In 2017, RIVM launched a Trend Scenario, as well as three thematic reports about the future demand for health care, technology and wider determinants of health. These are the first products of the Dutch Public Health Foresight study 2018. They show what the health of the Dutch population could look like in 2040 if nothing were to change from now on. Thus, societal challenges for the future can be identified. Both the Trend Scenario as well as the main findings of the thematic reports are now available in English.
The Netherlands is ageing and life expectancy will increase to almost 86 years in 2040. Consequently, the prevalence of old-age diseases, such as dementia, will increase; dementia will be the leading cause of disease burden in 2040 and the main cause of death. The number of people with at least one chronic disease increases from 8.5 million in 2015 to 9.8 million by 2040. In 2015, 25% of adults smoked; in 2040 this percentage will be 14%. This decline is not equally strong for all socio-economic groups; in 2040, almost three times as many low educated will smoke in comparison to the highly educated. The proportion of overweight adults will increase from 49% to 62%. In the Trend Scenario, future healthcare expenditure will grow by an average of 2.9 percent per year, doubling health care expenditures up to 174 billion in 2040. This increase is caused for one-third by population growth and ageing and for two-thirds by technological developments and rising incomes.
The number of people with age-related diseases will rise sharply due to the ageing of the population. This increases the pressure on the entire health care system, from informal care to primary care and from emergency care to nursing home care. The mental pressure on youths and young adults seems to be increasing, with possible consequences for their mental health.
Air, water and soil quality are expected to improve further in the future. However, there are new risks that require vigilance, such as the increase of medicine residues in surface water, caused by increased use of medication by the ageing population. Another potential risk is the increase of micro plastics in our environment. The living environment plays an important role in dealing with the impact of climate change on population health, particularly when good use is made of green spaces and water.
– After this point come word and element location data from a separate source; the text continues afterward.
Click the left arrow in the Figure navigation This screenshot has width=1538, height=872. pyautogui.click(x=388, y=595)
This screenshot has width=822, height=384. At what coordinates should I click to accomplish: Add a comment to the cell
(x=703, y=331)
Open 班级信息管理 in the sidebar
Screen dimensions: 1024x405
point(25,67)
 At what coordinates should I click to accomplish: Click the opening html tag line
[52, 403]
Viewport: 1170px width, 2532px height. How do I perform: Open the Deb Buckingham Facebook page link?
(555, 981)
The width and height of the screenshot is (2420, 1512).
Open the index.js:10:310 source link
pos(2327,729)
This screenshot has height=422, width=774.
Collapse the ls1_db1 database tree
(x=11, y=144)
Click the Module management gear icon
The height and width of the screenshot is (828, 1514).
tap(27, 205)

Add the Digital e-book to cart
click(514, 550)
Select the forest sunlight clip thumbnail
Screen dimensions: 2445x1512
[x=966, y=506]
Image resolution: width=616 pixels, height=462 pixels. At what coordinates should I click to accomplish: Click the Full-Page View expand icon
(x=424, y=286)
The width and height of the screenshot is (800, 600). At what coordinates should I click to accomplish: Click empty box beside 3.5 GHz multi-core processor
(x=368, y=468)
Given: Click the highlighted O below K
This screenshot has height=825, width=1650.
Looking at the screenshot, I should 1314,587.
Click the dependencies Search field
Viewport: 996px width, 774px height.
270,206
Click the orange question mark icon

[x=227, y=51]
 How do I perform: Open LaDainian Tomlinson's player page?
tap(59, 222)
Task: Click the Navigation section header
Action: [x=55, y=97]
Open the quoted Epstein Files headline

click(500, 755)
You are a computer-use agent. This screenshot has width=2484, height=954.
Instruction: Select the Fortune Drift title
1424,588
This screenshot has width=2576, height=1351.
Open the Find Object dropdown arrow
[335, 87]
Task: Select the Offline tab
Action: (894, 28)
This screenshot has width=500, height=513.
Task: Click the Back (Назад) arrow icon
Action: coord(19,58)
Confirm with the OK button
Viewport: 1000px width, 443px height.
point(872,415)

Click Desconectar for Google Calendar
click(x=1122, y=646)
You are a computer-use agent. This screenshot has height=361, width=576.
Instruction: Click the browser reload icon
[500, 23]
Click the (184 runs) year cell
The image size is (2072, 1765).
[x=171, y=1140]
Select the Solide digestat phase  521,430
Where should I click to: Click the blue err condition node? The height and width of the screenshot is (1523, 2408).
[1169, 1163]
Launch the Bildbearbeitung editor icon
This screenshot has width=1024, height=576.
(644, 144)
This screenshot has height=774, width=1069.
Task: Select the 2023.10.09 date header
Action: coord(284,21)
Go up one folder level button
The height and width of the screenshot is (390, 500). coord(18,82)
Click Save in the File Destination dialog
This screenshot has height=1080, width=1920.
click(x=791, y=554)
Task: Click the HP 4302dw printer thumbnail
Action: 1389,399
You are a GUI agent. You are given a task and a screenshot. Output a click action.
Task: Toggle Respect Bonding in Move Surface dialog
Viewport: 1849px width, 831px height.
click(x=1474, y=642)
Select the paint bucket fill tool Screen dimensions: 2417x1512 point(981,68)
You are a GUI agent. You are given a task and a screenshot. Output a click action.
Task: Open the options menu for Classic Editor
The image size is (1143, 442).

Data-driven technology in healthcare improves health and care, if it is deployed as a learning system, with open data exchange between parties involved. Data-driven technology plays a large role in many aspects of our daily lives, but the implementation and up scaling of e-health lags behind. To ensure that the application of new technologies will actually lead to reduced expenditures, structural changes in healthcare organisation are required.
The Public Health Foresight study (in Dutch: VTV) is a four-yearly publication of RIVM commissioned by the Ministry of Health, Welfare and Sport (VWS). In June 2018 the final report of the Public Health Foresight study will be published, which will explore possibilities for dealing with some of the most urgent societal challenges identified in the Trend Scenario and the thematic reports.